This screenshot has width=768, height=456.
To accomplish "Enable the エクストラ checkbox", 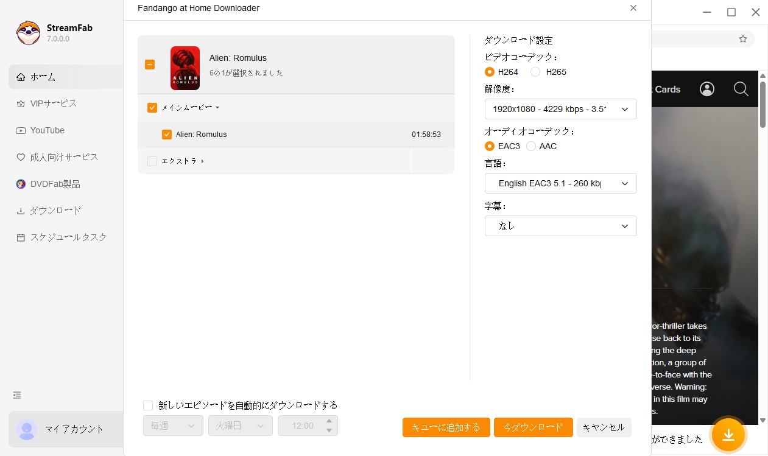I will coord(152,161).
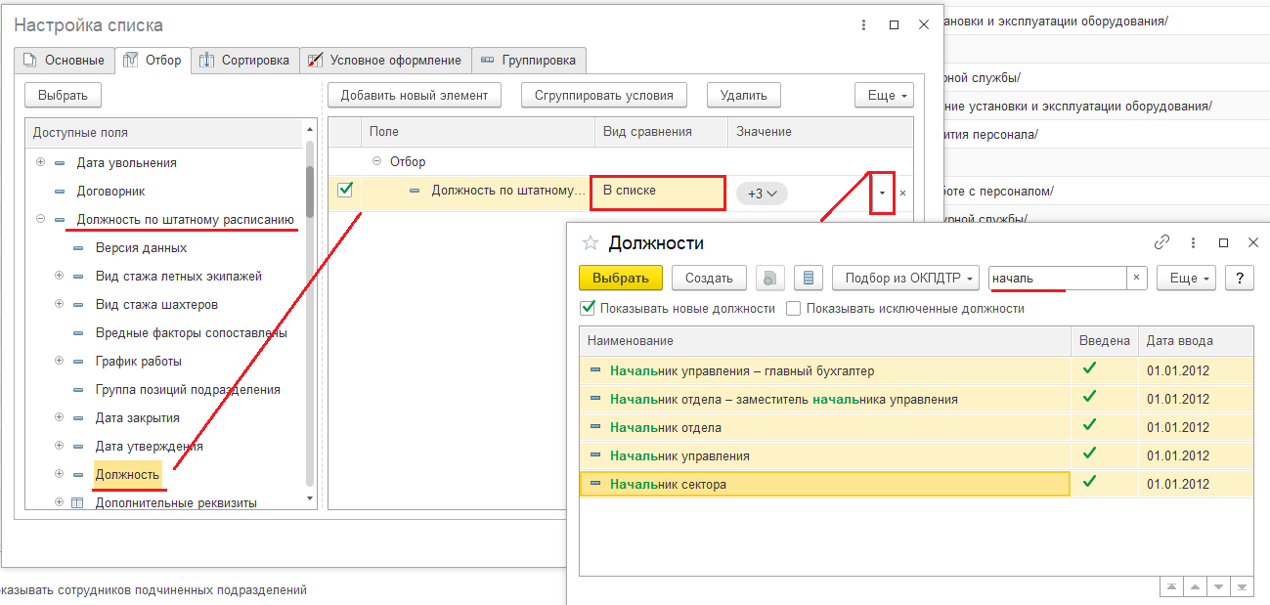Remove filter value with the small x
This screenshot has width=1270, height=605.
click(x=902, y=194)
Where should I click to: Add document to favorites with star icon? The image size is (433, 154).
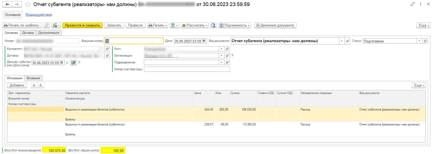tap(28, 4)
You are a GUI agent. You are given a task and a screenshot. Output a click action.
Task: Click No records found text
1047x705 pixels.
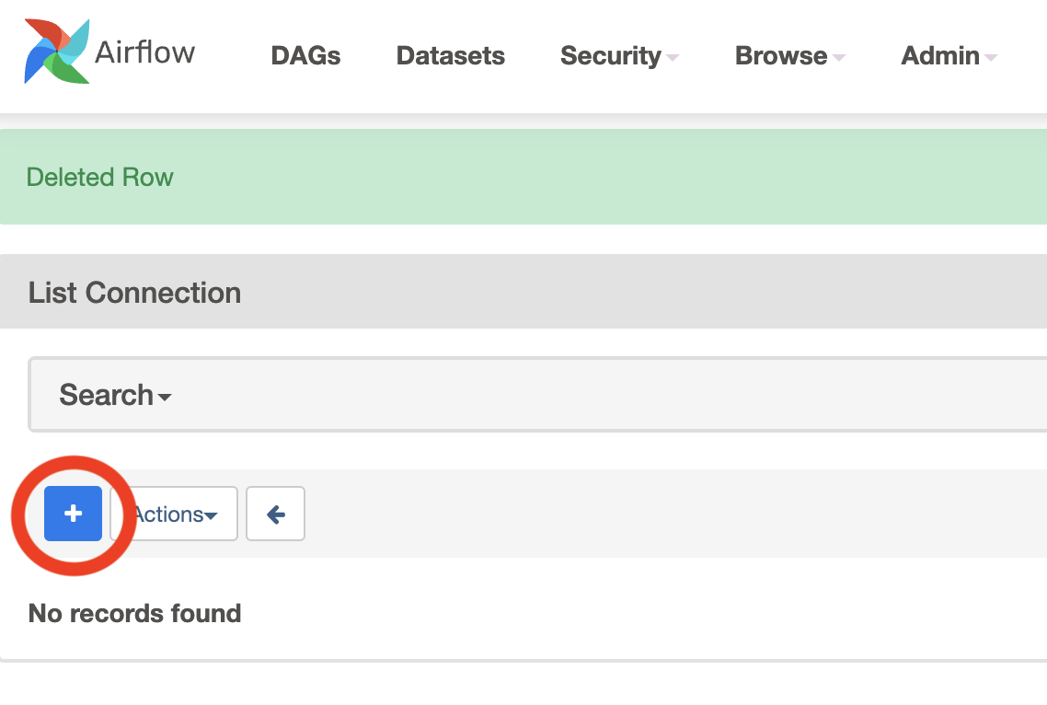click(133, 613)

────────────────

> **Written instruction**:
Determine how many lines of the listing above contain the string "height". Matching is case-sensitive; give only the number.

> **Task answer**:
2